Thank You Israel
Last year, Prime Minister Netanyahu, during his speech at the UN General Assembly, presented a diagram illustrating the different stages in building a nuclear weapon. On this illustration he drew a red line signifying the point where Iran must not be allowed to cross. As this point gets closer, pressure will be applied against Israel to refrain from attacking Iran. Various reasons will be offered: Iran has not reached the point of no return; Iran has begun to cooperate with the West; now is not an appropriate time to start a war, and other reasons.
The holiday of Passover obligates the Jewish people to relive the experience of leaving Egypt. It requires the Jew to see himself as having left Egypt, or at the very least to take the lessons learned from the Jewish people’s experience in Egypt and implement them in his personal life. As the breaking point for Iran’s nuclear program nears and the international pressure mounts, it is incumbent upon the Israeli leadership to relive similar situations of the past and internalize their lessons in order to reach the appropriate decision on stopping Iran’s nuclear program. Often times, leaders forget that history is our best way of knowing how similar situations have played out in the past; what paths were taken, decisions made, and what worked or failed.

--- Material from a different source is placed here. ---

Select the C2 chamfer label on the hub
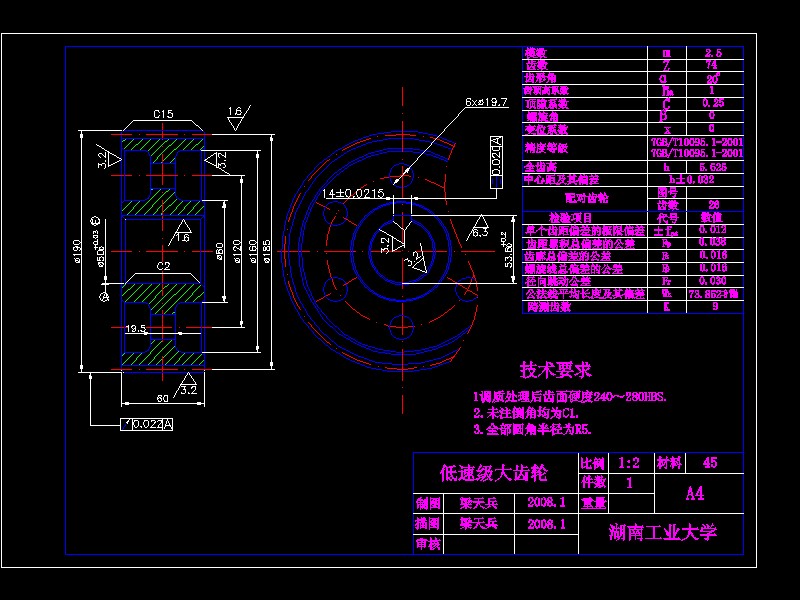The width and height of the screenshot is (800, 600). tap(164, 266)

In his memoirs, In My Time, Dick Cheney, former US Vice President during the Bush administration, wrote an interesting anecdote worth remembering about a phone call he made after the Gulf War. The anecdote should serve as a lesson to Israel and world leaders that what is politically expedient and easy – go along get along – can have catastrophic consequences in the future. He writes:
“As our troops returned home from the desert… the country welcomed our servicemen and servicewomen home with the celebration they deserved… we honored our troops in Washington… A few days later, New York City held a ticker-tape parade… Before the time of celebration was over, I placed two phone calls – one to David Ivry, who had been commander of the Israeli Air Force on June 7, 1981, when the Israelis conducted a daring raid to take out Iraq’s Osirak nuclear reactor. Although the Israelis had faced international condemnation for the attack, I believed they deserved our gratitude, and I wanted to thank Ivry. Without Israel’s courageous action we may well have had to face a nuclear-armed Saddam Hussein in 1991.”
Thus a courageous decision by the few potentially saved the masses.